> [Source excerpt]

::::::

Each indicator is normalized to a 0-100 risk score using historically observed thresholds and lead times. The overall gauge blends long-lead (yield curve, LEI, policy stance), medium-lead (PMI, claims, credit, freight, delinquencies), and short-lead (labor, volatility, dollar, gold, crypto) signals.

Yield Curve Spread

10Y-2Y Treasury spread (FRED T10Y2Y). Sustained inversions below 0 have preceded most post-war recessions with long lead times.

Initial Jobless Claims

4-week average of weekly claims (FRED ICSA). A 20%+ rise from the 12-month low has historically signaled labor market stress.

Payroll Growth

Monthly percent change in nonfarm payrolls (PAYEMS). Negative or near-zero growth often appears around recession onsets.

Unemployment Rate

Three-month average of UNRATE to smooth noise. Rapid increases from cyclical lows indicate weakening demand.

Sahm Rule Indicator

3-month unemployment average minus 12-month low (SAHMREALTIME). Values at or above 0.5 align with recession onsets.

Corporate Credit Spread

Baa-10Y spread (BAA10Y). Widening above ~2.0 indicates tighter credit and rising default risk.

Consumer Delinquencies

90+ day delinquency rate on consumer loans (DRCCLACBS). Sustained increases tend to rise before and during recessions.

Manufacturing PMI

ISM PMI (NAPMPMI). Below 50 signals contraction; readings below mid-40s often overlap recession months.

Leading Economic Index

6-month annualized change in the LEI (USSLIND). Persistent declines (roughly below -4%) have preceded most downturns.

Industrial Activity

YoY change in rail freight carloads (RAILFRTCARLOADSD11). Persistent negative YoY signals broad industrial slowdown.

Business Loan Delinquencies

90+ day delinquency rate on commercial loans (DRBLACBS). Spikes above ~1.5% indicate tightening credit.

Market Volatility (VIX)

VIX index (VIXCLS). Spikes above 30 often coincide with recessionary shocks and risk-off episodes.

Dollar Strength

Broad trade-weighted dollar index (DTWEXBGS). Extreme moves can tighten financial conditions globally.

Gold Momentum

30-day percent change in gold (GOLDPMGBD228NLBM). Sustained gains often reflect flight-to-quality.

Risk Asset Stress

Absolute 24-hour bitcoin move (CoinGecko). Large swings signal shifts in risk appetite.

Fed Policy Stance

Effective Fed Funds rate (FEDFUNDS). High and rising policy rates have historically preceded downturns with lag.

::::::

> [Supplied information]
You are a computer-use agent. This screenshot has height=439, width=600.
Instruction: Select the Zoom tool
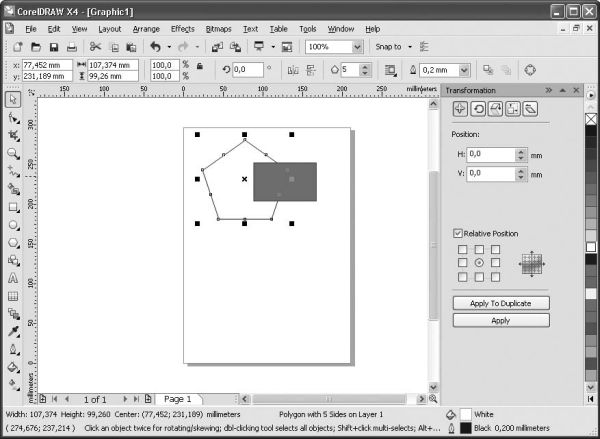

::::::

> [Tasks and exercises]
1 > According to the recession indicator text, at what values does the Sahm Rule indicator align with recession onsets?
2 > Repeat the portion of the recession indicator text between "Manufacturing PMI" and "preceded most downturns.", inclusive.
Base your responses solely on the recession indicator text and not on the material.

> [Results by task]
1 > Values at or above 0.5.

2 >
Manufacturing PMI

ISM PMI (NAPMPMI). Below 50 signals contraction; readings below mid-40s often overlap recession months.

Leading Economic Index

6-month annualized change in the LEI (USSLIND). Persistent declines (roughly below -4%) have preceded most downturns.